シリアの反体制派の抵抗が続いて久しいが、シリア政府は未だに何らの妥協も示す気配がない。それはアサド政権を支持する国民が、マジョリテイを占めているという認識があるからであろう。
先月2月27日に行われた憲法改正を巡る選挙では、57・4パーセントの投票率で、89・4パーセントの高支持率を得たことも、アサド政権を勇気づけたものと思われる。
しかし、他方では反政府の動きがますます活発になり、欧米やアラブのマスコミは、アサド体制のシリアの反体制は国民に対する対応は、虐殺行為だと激しく非難している。
欧米やアラブの国々はシリア政府を非難するだけではなく、反体制派に対し資金や武器の供与を、活発に行っているようだ。トルコはこれまで何度となく否定しているが、トルコ国境からも武器の密輸が、行われていることが推測されるし、レバノンからはすでにほぼ公然の秘密となっている。
武器や資金の支援をしているのは、サウジアラビアとカタールが挙げられているし、フランスやアメリカからも受けているようだ。フランスはシリアの旧宗主国ということもあり、ことさらにシリア問題への介入に真剣なのであろう。

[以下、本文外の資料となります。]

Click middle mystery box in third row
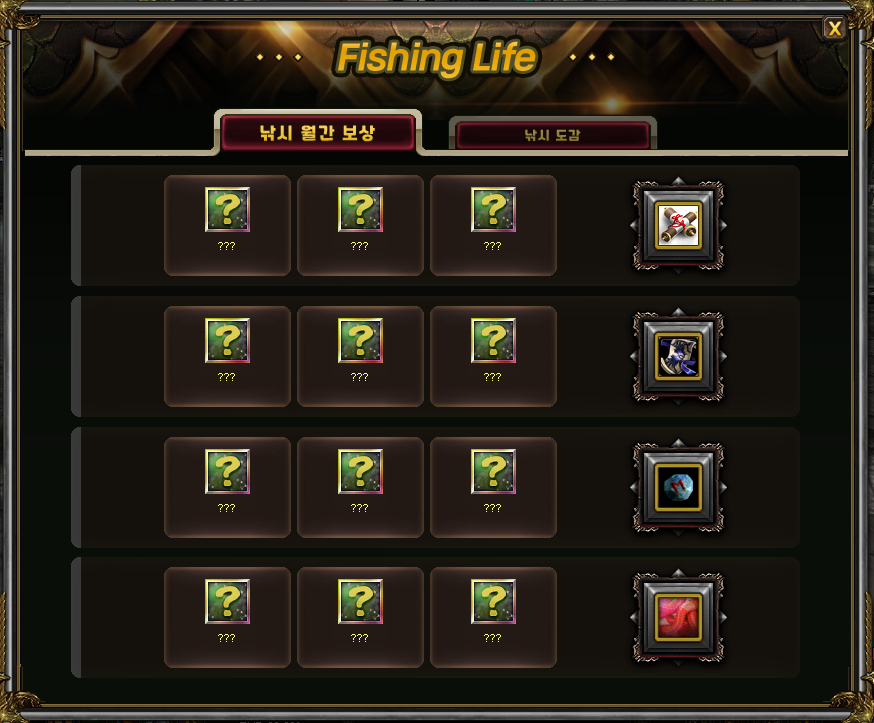The height and width of the screenshot is (723, 874). (x=360, y=472)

意外なのはイスラエルの動きだ。イスラエルは1967年に起こった第三次中東戦争で、シリア領のゴラン高原を占領したままになっているが、このゴラン高原に隣接するクネイトラ市の住民に対して、携帯電話やSMSを配っているということだ。
そして、反政府のデモをけしかけていると言われている。結果的に、クネイトラ市およびその周辺でデモが活発化した場合、イスラエルは自国の安全確保と、シリア国民に対する人道支援を理由に、軍事介入(小規模な)を行うことができるということだ。
他方、イスラエルは将来起こるであろう、シリアのアラウイ派国民に対して、援助と保護の手を差し伸べる計画のようだ。イスラエルとシリアの国境地帯にテント村を建設し、そこにアラウイ派シリア国民を収用し、スンニー派の攻撃から守ってやるというのだ。
このいわばバッファー・ゾーン計画はトルコが検討したが、結果的に立ち消えになっている。トルコにしてみれば、そこまでシリア問題に深入りしたくはなかったのであろうか。
トルコはその代り、平和的なシリア問題の解決に努力している。ロシアやイランに対する説得工作がそれだ。その結果はまだ先であろう。